Ainda existem desafios enormes a serem superados pelas energias renováveis. Recente publicação do The Economist de 25 de setembro de 2023, numa matéria intitulada: “A energia renovável tem custos ocultos”, foram listados aspectos críticos de suas desvantagens: “energia renovável não está disponível 24 horas por dia, a eficiência das tecnologias renováveis é baixa, o custo inicial é alto, os locais requerem muito espaço, dispositivos precisam ser reciclados, etc”. Todos esses aspectos são reais, mas quanto custa um planeta asfixiado pelo CO2 na atmosfera? Quanto custa os efeitos do El Niño 2023 sobre a Amazônia?
Em 2011, na realização dos sistemas fotovoltaicos conectados à rede do Estádio de Pituaçu, na capital baiana, o valor dos sistemas custou ao redor de R$ 12 (doze reais) por watt instalado. Neste final de 2023, 12 anos depois, os preços caíram mais de 66%. Os mesmos sistemas estão sendo comercializados ao redor dos R$ 4 (quatro reais) por watt pico. Da mesma forma, outras tecnologias caminham a passos largos para desenvolvimento de soluções mais baratas.
Existe uma forte concentração de recursos nas pesquisas dos sistemas de armazenamento de energia para veículos, mas que se aplicam às residências, comércios e indústrias. Quando aparece uma reportagem criticando o uso, os subsídios ou mesmo o quanto custa produzir um kWh com energia renovável para o planeta, levando em conta toda a cadeia produtiva dos componentes, faço a pergunta: como projetar a inviabilidade de uma tecnologia no futuro utilizando paradigmas e custos do presente?

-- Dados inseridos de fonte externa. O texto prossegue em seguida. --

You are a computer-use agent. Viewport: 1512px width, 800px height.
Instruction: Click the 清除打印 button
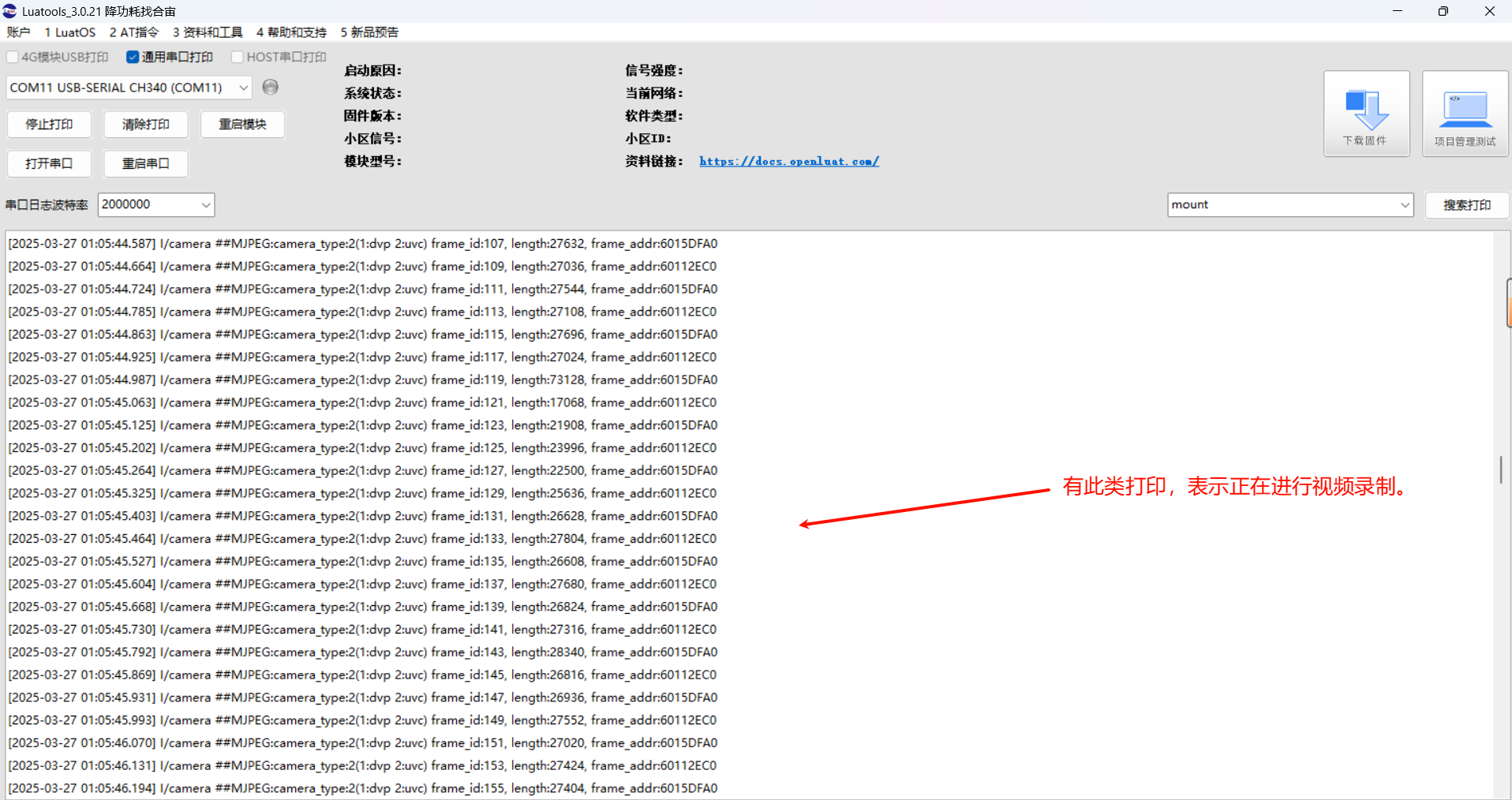point(146,124)
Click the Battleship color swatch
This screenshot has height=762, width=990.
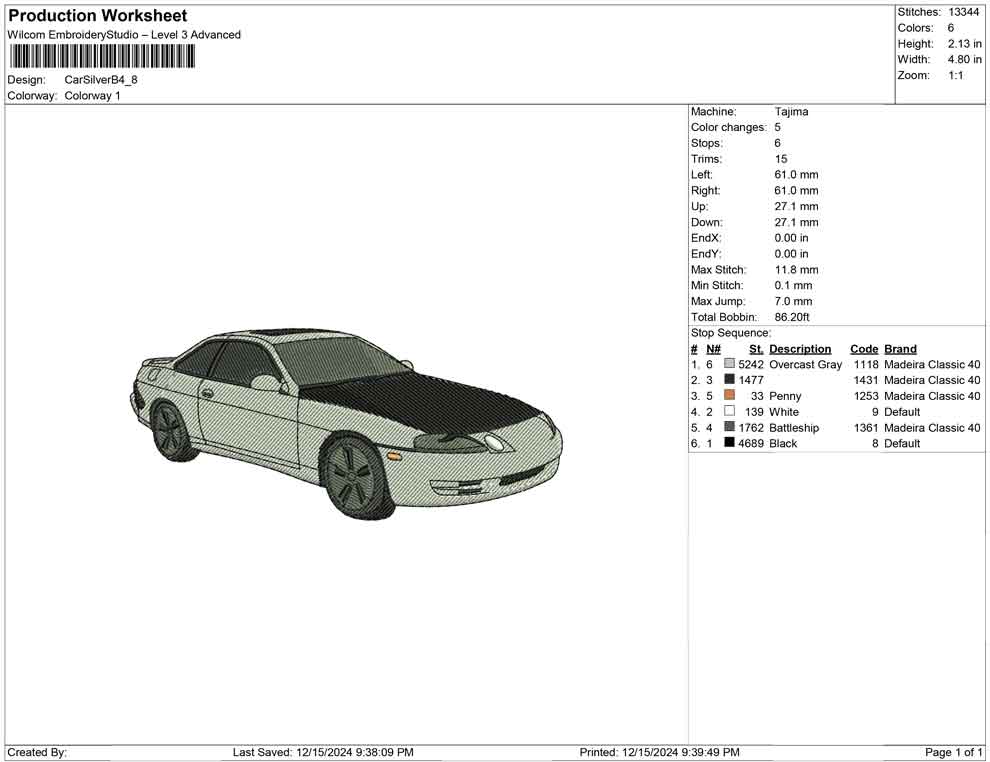coord(728,428)
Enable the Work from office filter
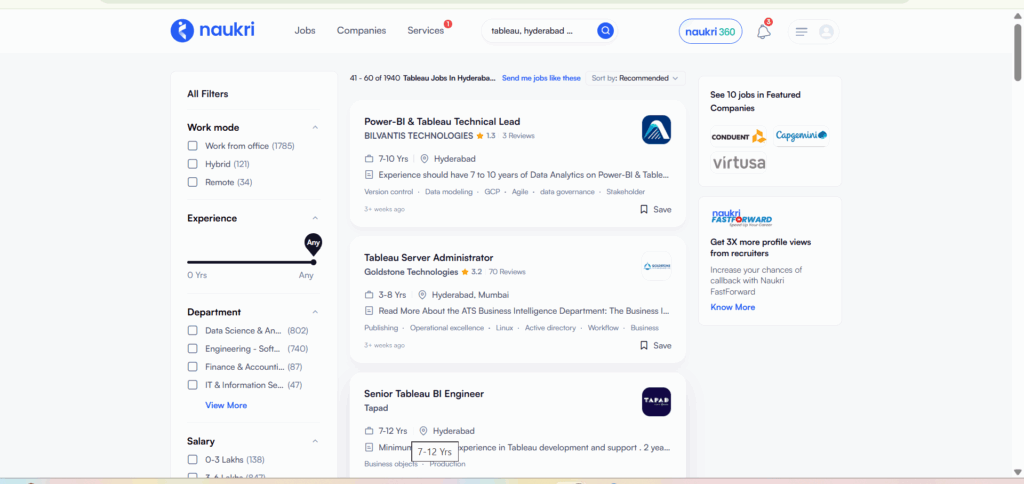Viewport: 1024px width, 484px height. click(193, 146)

Um estudo realizado pelo engenheiro Mark Jacobson, da Universidade Stanford, publicado na revista Energy & Environmental Science, calculou em US$ 62 trilhões o custo para que a geração de energia eólica, solar e hidrelétrica atendesse plenamente a demanda e substituir completamente combustíveis fósseis.
Parece um número enorme, mesmo espalhado pelos 145 países citados no estudo. Mas os números e as estimativas mostram que os países recuperariam o dinheiro num período relativamente curto, cerca de cinco anos. Números e estudos podem se ajustar aos interesses de quem os faz ou paga, mas a realidade incontestável é que a descarbonização do planeta, pelo uso das energias renováveis, seja no transporte ou demais usos, é necessário à vida do planeta. Pensando que, há pouco mais de um século, a eletricidade substituiu o uso dos azeites e das madeiras. Poucos anos depois, na guerra das correntes de Edison contra Tesla e Westinghouse, a corrente contínua cedeu espaço a corrente alternada permitindo levar energia mais longe com custos menores.
Desde lá, a eletricidade protagonizou uma mudança sem precedentes da vida na Terra, e as fontes renováveis, mesmo que custem mais caro atualmente, nos oferecem uma saída para que amanhã, com o peito estufado e os pulmões limpos de CO2, possamos gritar, VALEU A PENA investir.